We also present a technique called compiler-assisted
verification, in which compile-time information is used to verify the
correctness of a program while its intermediate representation is
transformed. The compiler is a particularly suitable environment for
verification because the internal structure of the program in the
compiler is in an easy-to-parse format that retains much of the
program's high-level semantics while nevertheless being reducible to
the actual generated code accurately.
Compiler-assisted instrumentation and verification have the following
three advantages:
- Versatility: Access to the full parse tree and control flow
graph of a program allows instrumentation of a wide variety
of code patterns with full type information; furthermore, it allows
verification of any program in any language supported by the compiler.
- Accuracy: Instrumentation can be used in combination with
full compiler optimization, making results as close as possible to
the uninstrumented program. Verification is performed on the same
intermediate representation that is compiled to make the executable.
- Speed: Compiler-assisted instrumentation makes monitoring
functionality part of the program itself.
We believe that the potential exists for many compiler-assisted
instrumentation tools with applications in a wide range of areas. We
have developed a plug-in architecture called Protagoras, which permits
insertion of new code into GCC, the GNU compiler
collection [5]. (Protagoras is named after the first Greek
sophist, who was interested in using criticism and modification to
extract hidden truths from arguments.) GCC is the compiler of choice
for most open-source software, and is also used for many commercial
programs, including the MacOS-X operating system. We are
developing program understanding, verification, and debugging tools
using Protagoras. However, GCC's internals were not designed with
this kind of tool in mind, so the learning curve for writing such a
tool can be quite steep. In this paper, we present relevant
aspects of GCC's internals, as well as several examples of
instrumentation tools we have developed.
The rest of this paper is structured as follows.
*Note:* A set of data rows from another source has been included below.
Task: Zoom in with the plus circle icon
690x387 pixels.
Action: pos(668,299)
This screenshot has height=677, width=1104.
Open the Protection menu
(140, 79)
In Section 2 we present related techniques and
compare them to compiler-based instrumentation and verification.
In Section 3 we outline the facilities that
GCC provides for analysis of the GIMPLE intermediate representation.
Instrumentation tools use these to construct code, and verification
tools use them to check code.
In Section 4 we describe Protagoras's role in
compilation, and we enumerate several plug-ins we have created using
it.
Finally, in Section 5, we discuss future tools we would
like to implement, as well as extensions to GCC which would further
facilitate compiler-assisted instrumentation and verification.
2 Related Work
Instrumentation is not limited to the compiler. After the binary has
already been generated, tools like the ATOM library are capable of
instrumenting arbitrary binaries [11]. Such tools can be used
with programs whose source is not available. However, to find
locations to instrument, one must know the specifics of how the binary
was generated by the compiler. Additionally, it is difficult (and, in
the case of optimized code, virtually impossible) to extract
higher-level information from assembly code. Instrumentation can also
be performed by modifying a program's source code directly. For
example, Lockmeter wraps the spinlock-access macros in the Linux
kernel with accounting code [2]. The wrappers record how
much time was spent waiting for the lock, how long the lock was held,
and where in the code it was taken. Finally, instrumentation can be
added at runtime, such as with DTrace [3].
However, this requires that instrumentation hooks have been inserted
into the program.
Debuggers are a competing technology for instrumentation. Compilers
already provide debugging information, which contains information
about a program's stack structure and original source code, and can be
used by debuggers to investigate the state of a paused or crashed
program. However, a debugger is an inefficient mechanism for
monitoring and verifying properties at many points in a program.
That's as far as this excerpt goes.